As I’ve mentioned before, I don’t particularly worry about getting protein into my diet because there is protein, at least in small amounts, in practically everything. I do sometimes like a blast of protein, though, so I’m always looking for ways to incorporate it into my diet. Although I know there are some good ones out there, protein powders are a bit out of my comfort zone. So, I’ve been experimenting with ways to get extra protein into my smoothies without using any protein powder.
What’s the answer? Beans!
Beans in a smoothie?! Yup! We’ve made brownies from beans, so why not a smoothie? Trust me, you won’t taste them. Plus, in addition to adding a boost of protein and healthy fiber to your smoothie, the beans also contribute to an amazing creamy texture. Hemp seeds add another boost of protein, and sweetened with just a frozen banana and a couple of medjool dates, this smoothie is vegan, naturally sweetened, naturally protein-rich, and gluten free. It’s great for practically everyone!

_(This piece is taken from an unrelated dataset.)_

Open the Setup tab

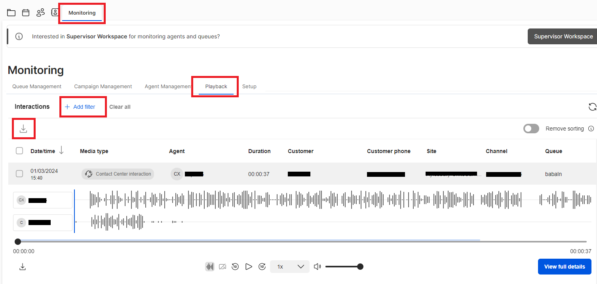(x=249, y=86)

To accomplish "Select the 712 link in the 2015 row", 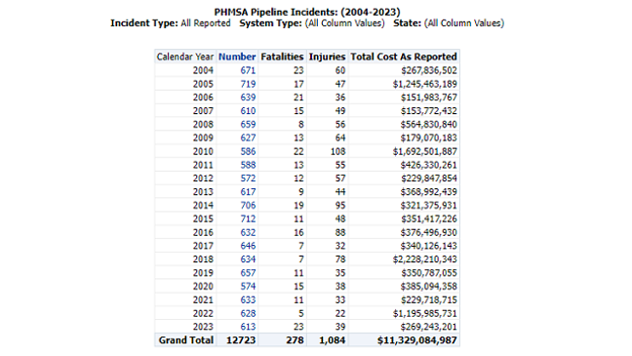I will (248, 218).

I’ve used almond milk to keep this smoothie vegan, but you could boost the protein even more by adding Greek yoghurt. The cocoa nibs are an optional topping; if you have them on hand sprinkle a few over top for a fun crunch. Try this smoothie out and let me know what you think. And tell me, what else do you like to sneak beans into?

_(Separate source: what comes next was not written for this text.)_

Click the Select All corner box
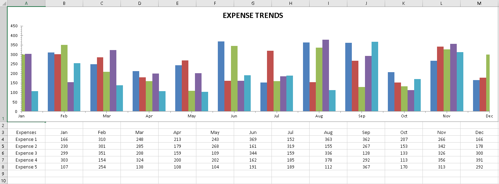This screenshot has height=184, width=499. tap(3, 3)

Chocolate Black Bean Brownie Smoothie Recipe:
Chocolate and black beans are a logical pairing, but you could use other beans as well. Adzuki beans would be great, and a neutral tasting white bean like cannellini would be good too.
1 banana, preferably frozen
1/2 cup black beans
2 medjool dates, pitted
1 cup almond milk
1 Tbsp hemp seeds
1 Tbsp cocoa powder
1 tsp ground cinnamon
cocoa nibs for garnish (optional)
Place all ingredients into a blender. Blend until smooth. Pour into a glass and sprinkle cocoa nibs over the top if desired. Serve immediately.
Black beans are a good source of folate, dietary fiber, protein, phosphorus, iron, copper, magnesium, manganese, potassium and vitamin K. The protein-plus-fiber combination in black beans is one of the things that makes them special. A one cup serving contains 15g of fiber (over half of the daily recommended intake), and 15g of protein. Much of the fiber is indigestible, which supports digestive health, particularly in the lower part of our digestive tract. The protein-fiber combination is also key in stabilizing blood sugar levels, as both protein and fiber move through our digestive systems at a moderate pace. Black beans are also rich in soluble fiber, which is helpful for lowering blood cholesterol levels and supporting cardiovascular health. You know what they say, beans beans good for the heart… but if the second part of that rhyme concerns you, be sure to discard the soaking water when cooking dried beans. You’ll be tossing out a good amount of flatulence causing compounds, as well as some of the phytates and tannins that lower nutrient availability.